Monday, January 26, 2015

El arte es el espejo del alma

EL ARTE ES EL ESPEJO DEL ALMA
Alejandro Molina Carreño


En realidad, cada lector es, cuando lee, el propio lector de sí mismo.
Marcel Proust.

Sólo hay arte por y para los demás.
J. P. Sartre.


Hace unos días, leyendo Miau, de Benito Pérez Galdós, tuve que pararme ante un párrafo y releerlo un par de veces. Me pareció exquisito, sublime, uno de esos fragmentos que parecen contener la esencia de una verdad que nos exige detener la lectura, cerrar el libro —sin olvidar atrancarlo con nuestro dedo índice en la página por la que íbamos— y reflexionar sobre lo leído. Recordé entonces la gran cantidad de veces que me había sucedido eso mismo con distintos libros, y también medité al respecto. Pensé que, cada vez que nos quedamos de piedra, mudos ante un cuadro, un pasaje literario, unos versos, una escultura, una edificación o cualquier otra manifestación artística, accedemos a una porción del alma humana que está atrapada en dicha obra, latente, a la espera de que el lector-espectador se haga con ella y la absorba. Es algo comparable al momento en que miramos a los ojos a un recién nacido, pues no en vano se ha dicho siempre que son los ojos el espejo —o el reflejo o la ventana— del alma. Recuerdo aún los versos de Whitman:

Bueyes que agitáis el yugo y la cadena o estáis inmóviles bajo la sombra de las hojas, ¿Qué expresan vuestros ojos?
Expresan más que todos los libros que he leído en mi vida[1].

Se trata, sin duda, de un sobrecogimiento análogo a aquel que el aprehensivo de Stendhal bautizó con su nombre, ese momento en el que miramos a los ojos a un niño —o al buey—, y en el que no estamos sino contemplando, cara a cara, lo que realmente somos. Siendo los efectos tan similares —mutismo, reflexión, introspección, etc…—, considero, pues, que el arte es igualmente ese espejo del alma a través del cual podemos explorar, conocer y aprehender una parte muy importante de la auténtica naturaleza, tanto del espíritu humano, como de la inefable —mas no por ello inabordable— realidad a la que pertenece.

• Retos
1. ¿Qué libro de Benito Pérez Galdós se menciona en el texto sobre el arte como espejo del alma?
2. Traduce al inglés esta oración del texto sobre el arte como espejo del alma: "Es algo comparable al momento en que miramos a los ojos a un recién nacido, pues no en vano se ha dicho siempre que son los ojos el espejo —o el reflejo o la ventana— del alma."
3. Copia del texto sobre el arte como espejo del alma el fragmento que empieza en "Se trata, sin" y termina en "la que pertenece.".

• Material proporcionado
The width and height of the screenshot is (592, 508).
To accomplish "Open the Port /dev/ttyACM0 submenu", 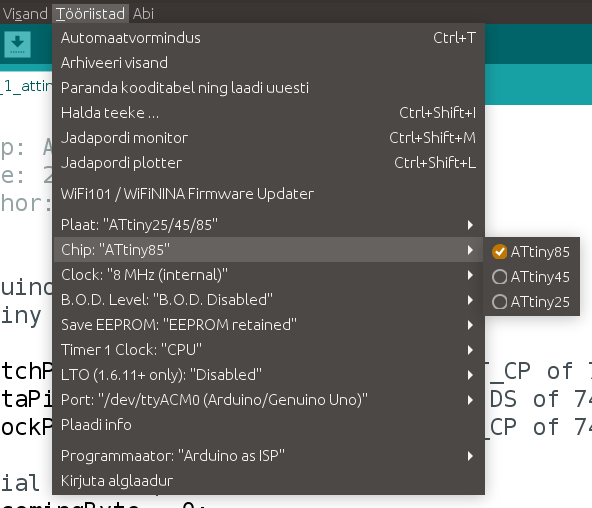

• Respuestas del ejercicio
1. Miau.

2. It is something comparable to the moment when we look into the eyes of a newborn, for it is not without reason that it has always been said that the eyes are the mirror (or the reflection or the window) of the soul.

3.
Se trata, sin duda, de un sobrecogimiento análogo a aquel que el aprehensivo de Stendhal bautizó con su nombre, ese momento en el que miramos a los ojos a un niño —o al buey—, y en el que no estamos sino contemplando, cara a cara, lo que realmente somos. Siendo los efectos tan similares —mutismo, reflexión, introspección, etc…—, considero, pues, que el arte es igualmente ese espejo del alma a través del cual podemos explorar, conocer y aprehender una parte muy importante de la auténtica naturaleza, tanto del espíritu humano, como de la inefable —mas no por ello inabordable— realidad a la que pertenece.